Assignment :: Copy exactly the stretch of data below from the line with "Click the blue help question mark icon" through the line with "Task: Click the road", including both of those lines.

Records for this task ::
• • •
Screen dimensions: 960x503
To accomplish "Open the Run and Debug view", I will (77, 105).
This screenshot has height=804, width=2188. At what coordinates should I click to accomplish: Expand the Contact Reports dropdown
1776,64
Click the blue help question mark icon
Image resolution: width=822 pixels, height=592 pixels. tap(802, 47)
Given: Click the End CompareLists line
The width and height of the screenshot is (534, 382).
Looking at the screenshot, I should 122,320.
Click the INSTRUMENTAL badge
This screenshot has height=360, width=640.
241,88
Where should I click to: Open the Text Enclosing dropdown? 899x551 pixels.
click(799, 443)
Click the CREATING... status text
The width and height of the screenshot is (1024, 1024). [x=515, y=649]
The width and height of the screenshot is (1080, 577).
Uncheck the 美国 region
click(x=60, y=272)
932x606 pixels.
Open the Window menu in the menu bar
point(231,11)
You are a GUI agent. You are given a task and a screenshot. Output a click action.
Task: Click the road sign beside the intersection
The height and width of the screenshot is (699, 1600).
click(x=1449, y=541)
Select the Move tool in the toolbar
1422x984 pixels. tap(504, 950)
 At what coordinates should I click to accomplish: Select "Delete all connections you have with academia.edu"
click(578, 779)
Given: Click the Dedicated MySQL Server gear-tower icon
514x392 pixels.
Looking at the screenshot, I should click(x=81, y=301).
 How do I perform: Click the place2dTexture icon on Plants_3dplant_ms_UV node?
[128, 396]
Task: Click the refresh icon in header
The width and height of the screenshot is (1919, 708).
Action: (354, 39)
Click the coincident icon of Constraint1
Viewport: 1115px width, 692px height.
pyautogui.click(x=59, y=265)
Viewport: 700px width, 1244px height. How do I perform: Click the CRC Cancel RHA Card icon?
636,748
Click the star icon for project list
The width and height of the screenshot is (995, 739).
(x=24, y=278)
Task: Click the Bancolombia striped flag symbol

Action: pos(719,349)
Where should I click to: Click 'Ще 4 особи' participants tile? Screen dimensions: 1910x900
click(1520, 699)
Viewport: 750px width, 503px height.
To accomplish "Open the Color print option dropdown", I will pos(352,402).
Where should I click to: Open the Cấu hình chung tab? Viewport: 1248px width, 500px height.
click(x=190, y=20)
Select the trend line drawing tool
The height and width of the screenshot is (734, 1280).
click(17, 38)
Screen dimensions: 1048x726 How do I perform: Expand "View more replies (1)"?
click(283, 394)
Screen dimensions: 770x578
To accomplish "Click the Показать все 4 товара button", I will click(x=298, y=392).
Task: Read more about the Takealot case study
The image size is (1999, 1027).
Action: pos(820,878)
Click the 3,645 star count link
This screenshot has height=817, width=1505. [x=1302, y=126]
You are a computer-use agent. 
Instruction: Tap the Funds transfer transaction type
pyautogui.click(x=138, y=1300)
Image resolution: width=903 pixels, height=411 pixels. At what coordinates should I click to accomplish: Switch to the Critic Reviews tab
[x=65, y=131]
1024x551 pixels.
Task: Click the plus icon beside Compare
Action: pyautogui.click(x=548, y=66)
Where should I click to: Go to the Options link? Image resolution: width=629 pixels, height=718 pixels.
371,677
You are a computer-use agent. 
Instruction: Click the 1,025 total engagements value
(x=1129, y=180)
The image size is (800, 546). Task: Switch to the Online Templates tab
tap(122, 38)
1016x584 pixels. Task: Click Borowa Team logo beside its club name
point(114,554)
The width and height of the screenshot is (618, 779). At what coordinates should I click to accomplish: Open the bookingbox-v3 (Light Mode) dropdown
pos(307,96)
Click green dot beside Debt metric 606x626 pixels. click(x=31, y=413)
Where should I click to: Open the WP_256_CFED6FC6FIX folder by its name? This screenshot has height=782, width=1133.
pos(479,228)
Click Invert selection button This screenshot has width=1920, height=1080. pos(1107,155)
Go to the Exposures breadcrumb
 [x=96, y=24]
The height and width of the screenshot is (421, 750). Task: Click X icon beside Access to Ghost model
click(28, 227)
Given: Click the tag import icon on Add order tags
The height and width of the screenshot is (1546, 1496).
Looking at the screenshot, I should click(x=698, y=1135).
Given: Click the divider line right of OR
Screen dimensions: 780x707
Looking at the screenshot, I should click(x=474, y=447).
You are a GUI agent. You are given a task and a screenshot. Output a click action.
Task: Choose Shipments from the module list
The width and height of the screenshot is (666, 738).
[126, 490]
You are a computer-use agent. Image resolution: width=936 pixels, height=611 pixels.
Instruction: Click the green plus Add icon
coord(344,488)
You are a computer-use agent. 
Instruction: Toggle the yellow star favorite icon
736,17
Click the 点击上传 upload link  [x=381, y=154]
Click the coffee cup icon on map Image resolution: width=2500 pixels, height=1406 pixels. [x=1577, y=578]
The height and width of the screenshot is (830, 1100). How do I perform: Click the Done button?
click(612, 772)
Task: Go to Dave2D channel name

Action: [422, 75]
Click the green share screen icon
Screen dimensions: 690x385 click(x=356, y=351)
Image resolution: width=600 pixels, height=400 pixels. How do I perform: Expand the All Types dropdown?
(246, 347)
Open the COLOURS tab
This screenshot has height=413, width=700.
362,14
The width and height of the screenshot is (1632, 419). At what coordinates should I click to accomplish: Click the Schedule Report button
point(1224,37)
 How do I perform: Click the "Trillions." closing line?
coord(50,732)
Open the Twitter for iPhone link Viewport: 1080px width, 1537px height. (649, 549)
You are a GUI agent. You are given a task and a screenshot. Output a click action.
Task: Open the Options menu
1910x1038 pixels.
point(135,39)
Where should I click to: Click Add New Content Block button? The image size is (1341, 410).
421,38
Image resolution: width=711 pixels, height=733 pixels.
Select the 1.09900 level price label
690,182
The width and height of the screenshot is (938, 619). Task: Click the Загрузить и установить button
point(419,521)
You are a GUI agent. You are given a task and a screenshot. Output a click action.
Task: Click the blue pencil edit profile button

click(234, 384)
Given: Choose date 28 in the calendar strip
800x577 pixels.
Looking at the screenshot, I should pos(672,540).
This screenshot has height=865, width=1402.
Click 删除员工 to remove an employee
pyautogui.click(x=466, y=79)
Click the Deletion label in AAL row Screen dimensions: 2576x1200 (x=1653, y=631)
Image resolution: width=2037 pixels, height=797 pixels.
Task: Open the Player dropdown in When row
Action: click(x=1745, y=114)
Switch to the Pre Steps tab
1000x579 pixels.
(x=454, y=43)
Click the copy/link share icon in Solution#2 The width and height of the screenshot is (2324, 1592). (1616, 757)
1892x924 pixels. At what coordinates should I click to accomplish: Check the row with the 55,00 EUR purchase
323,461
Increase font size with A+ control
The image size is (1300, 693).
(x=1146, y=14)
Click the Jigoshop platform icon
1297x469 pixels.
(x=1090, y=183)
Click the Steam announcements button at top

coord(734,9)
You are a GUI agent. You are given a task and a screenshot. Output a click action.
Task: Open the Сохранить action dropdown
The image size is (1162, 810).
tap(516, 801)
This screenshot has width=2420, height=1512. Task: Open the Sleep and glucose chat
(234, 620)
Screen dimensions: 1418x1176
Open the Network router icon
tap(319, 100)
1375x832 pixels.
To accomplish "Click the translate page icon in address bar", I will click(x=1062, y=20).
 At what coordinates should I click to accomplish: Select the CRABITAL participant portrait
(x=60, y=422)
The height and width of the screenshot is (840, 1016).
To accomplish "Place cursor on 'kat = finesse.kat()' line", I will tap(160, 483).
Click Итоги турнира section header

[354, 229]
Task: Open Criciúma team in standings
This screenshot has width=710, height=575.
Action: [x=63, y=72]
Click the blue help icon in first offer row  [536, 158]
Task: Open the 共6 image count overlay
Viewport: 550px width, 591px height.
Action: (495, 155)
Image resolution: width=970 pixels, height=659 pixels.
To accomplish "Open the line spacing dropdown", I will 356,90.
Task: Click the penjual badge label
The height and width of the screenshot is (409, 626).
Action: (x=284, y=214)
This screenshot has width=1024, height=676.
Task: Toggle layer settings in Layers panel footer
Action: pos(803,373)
• • •
Output for this task ::
Click the blue help question mark icon
Image resolution: width=822 pixels, height=592 pixels. tap(802, 47)
Given: Click the End CompareLists line
The width and height of the screenshot is (534, 382).
Looking at the screenshot, I should 122,320.
Click the INSTRUMENTAL badge
This screenshot has height=360, width=640.
241,88
Where should I click to: Open the Text Enclosing dropdown? 899x551 pixels.
click(799, 443)
Click the CREATING... status text
The width and height of the screenshot is (1024, 1024). [x=515, y=649]
The width and height of the screenshot is (1080, 577).
Uncheck the 美国 region
click(x=60, y=272)
932x606 pixels.
Open the Window menu in the menu bar
point(231,11)
You are a GUI agent. You are given a task and a screenshot. Output a click action.
Task: Click the road sign beside the intersection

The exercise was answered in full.